Technology is a wonderful thing. Most of the time. In the field of visual aids, the development of PowerPoint and other computer-aided graphics programs allow you to create powerful visual aids yourself, without having to depend on IT professionals to create them for you. Like any technical advance, however, programs such as PowerPoint don't solve every problem. Many presenters now rely on a computer program for success or to give them an excuse for failure. You can NEVER rely on a visual aid to make or break your presentation. It is not the slide, the animation, or the bells and whistles that spell success—it's the individual who is speaking.
One of the problems with using presentation software is that everyone else is using it too. In an article in an issue of Business 2.0 called "Ban it Now! Friends Don't Let Friends Use PowerPoint," author Thomas Stewart wrote that conference organizers will often offer to transfer your overhead transparencies to PowerPoint because they "want a uniform look."
"Why in the world would you want a uniform look?" says Stewart, who, as a presenter himself, also has to listen to a lot of other presentations. "They're all the same. One speaker finishes, his last slide saying thank you and giving his e-mail address. There is applause. The lights go up, he unplugs his laptop and leave the podium, the emcee introduces the next speaker. She walks up, mumbles inconsequentially while she plugs in her laptop. The lights dim and she shows her first slide. It reads good morning. This starts at eight, goes to 12, resumes at one, and ends at five."
So why use PowerPoint or any other presentation software? Because, done right, it can help your presentation be effective and professional. PowerPoint can be used for four different kinds of presentations:
Overhead transparencies: You can use this program to create transparencies that are used with an overhead projector. If you don't have a color printer, you can save your work on a disk, take it to a printing center (either in-house or outside), and have color overheads printed.
35mm slides: Most commercial copy centers can convert PowerPoint presentations to 35mm slides if that's what you need for your presentation.

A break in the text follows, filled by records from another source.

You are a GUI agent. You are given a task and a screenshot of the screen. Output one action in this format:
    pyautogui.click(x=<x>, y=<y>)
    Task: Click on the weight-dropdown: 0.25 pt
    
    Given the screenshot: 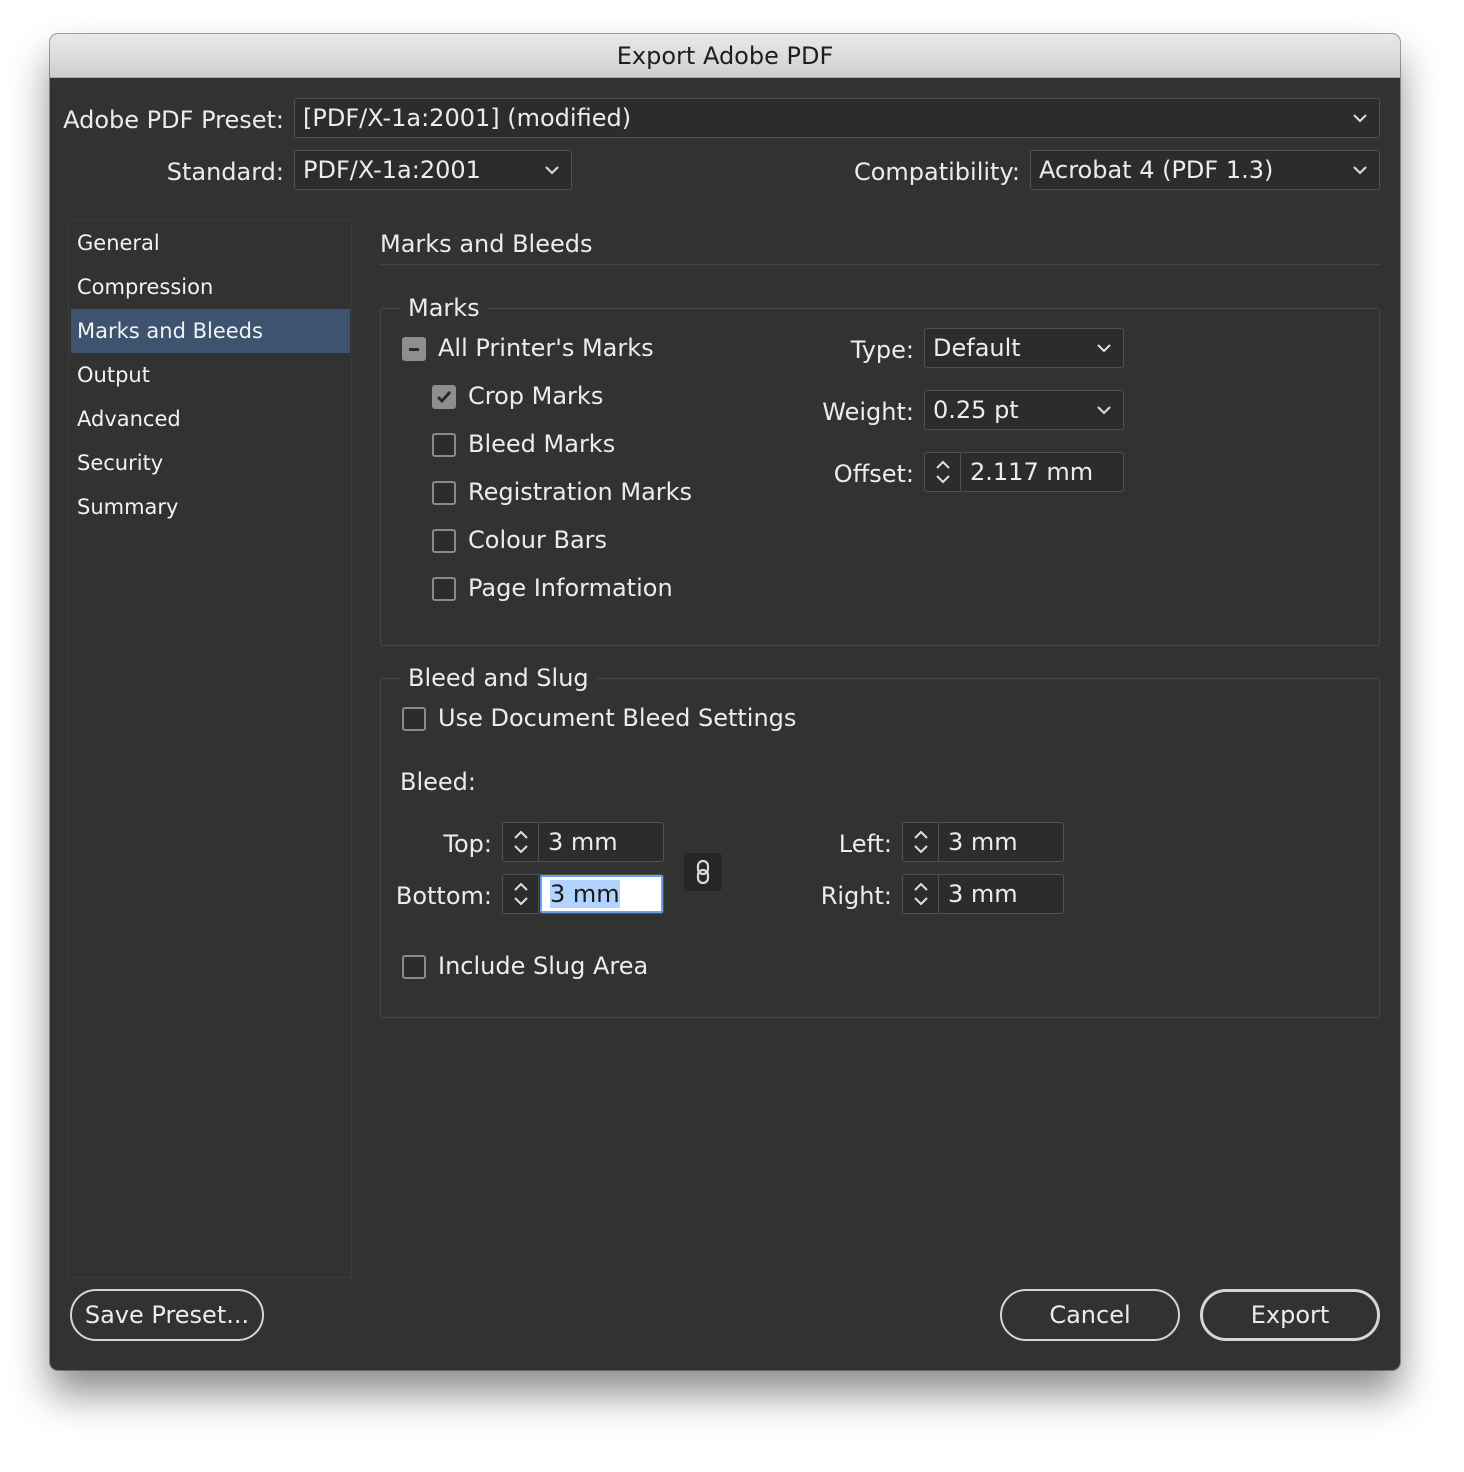 What is the action you would take?
    pyautogui.click(x=1024, y=410)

Computer-driven slide shows: This is the most common use of presentation programs, where they are presented via a laptop computer. This is the most effective use of a presentation program, because it allows you to add movement and even sound to your presentation.

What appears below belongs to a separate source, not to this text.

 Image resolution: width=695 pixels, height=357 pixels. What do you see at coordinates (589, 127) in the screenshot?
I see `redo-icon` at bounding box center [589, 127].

Web slide shows: You can turn your PowerPoint presentation into a Website; this is particularly useful when you are using the presentation for distance-learning classes.
Some presenters seem to think that a slide is a slide is a slide, and that simply having computer-generated slides makes the presentation interesting. The audience knows better. Here are some tips for making your PowerPoint slides most effective:
Take your audience into account. To whom are you speaking? What impression do you want them to get from your presentation? If you want a serious, professional presentation, be sure your slides reflect that image. Don't use bright colors or playful graphics. On the other hand, if you're doing a presentation to a group of children, or you're speaking on a fun topic, do use brighter colors and lots of pictures.

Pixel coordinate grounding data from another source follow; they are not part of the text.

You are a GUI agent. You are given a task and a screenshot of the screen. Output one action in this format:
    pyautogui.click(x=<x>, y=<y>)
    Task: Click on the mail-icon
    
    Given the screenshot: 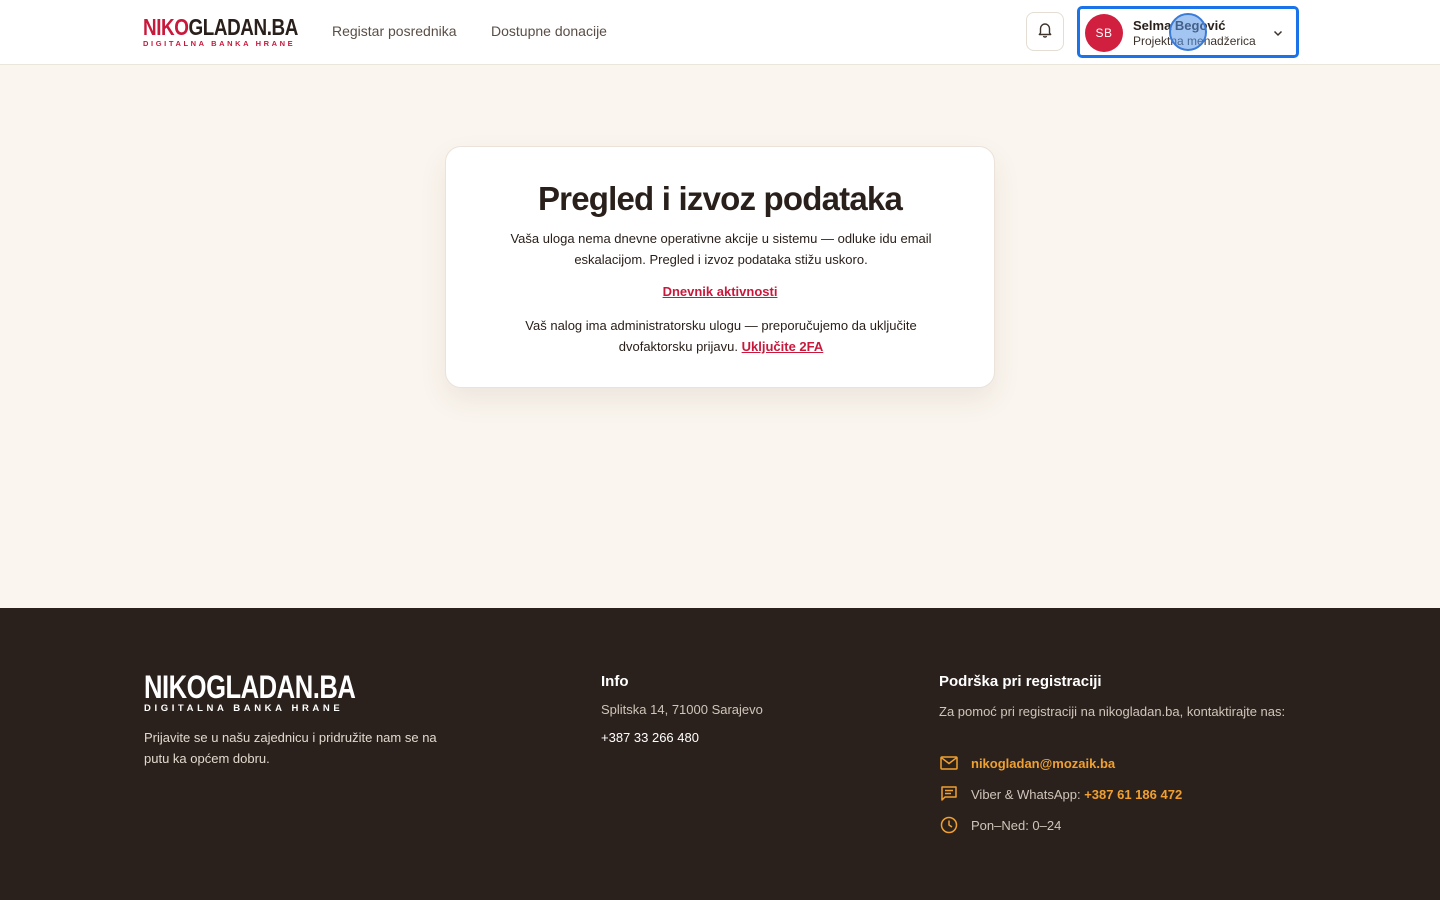 What is the action you would take?
    pyautogui.click(x=949, y=763)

Consider the space. Where will you be speaking? If it's in a large hall or auditorium, use simple backgrounds and the largest fonts you can provide. Don't include too much detail; if you want to augment what you have on the slides, provide it in a handout.
Be constrained with your use of bulleted lists. Because this is the easiest type of slide to create, presenters tend to go overboard, using too many in a row with too much information on each one. NEVER put more than three bullets on a slide. And keep your bulleted items as short and succinct as possible.
Choose your fonts wisely. Fancy fonts may seem creative, but they are often hard to read. Make sure the font you choose is large enough to be read from the back of the hall (especially if it's long and narrow). Don't use more than two fonts on any one slide. And generally speaking, use a sans-serif font for titles, and a serif font for text.
Choose your titles wisely to gain maximum interest. Most slides should have a title. For example, if you're giving a talk describing the progression of an illness and you show various diagrams and pie charts for each stage. Each one should have a title such as "Stage 1: The Infection," "Stage 2: The Onset," "Stage 3: The Symptoms," and so on. However, if you're using pictures, as I do in my presentations, you don't always need them. You can let the pictures speak for themselves.
Use caution when inserting clip art or other graphics. An appropriate graphic can add punch and pizzazz to your presentation, but don't let it take away from your message. Think about all those television commercials people talk about for weeks—but can't remember what they were advertising. If people walk away from your presentation saying, "Boy, those graphics were great!" you have not fulfilled your purpose.
It's your purpose that counts, of course. That's why you should NEVER start designing your presentation by designing your slides first. By the end of my workshops, most participants end up eliminating at least half the slides they have created. Begin with a sheet of paper or a blank computer screen and start outlining what you want to say. Get the content first, and add the graphics later.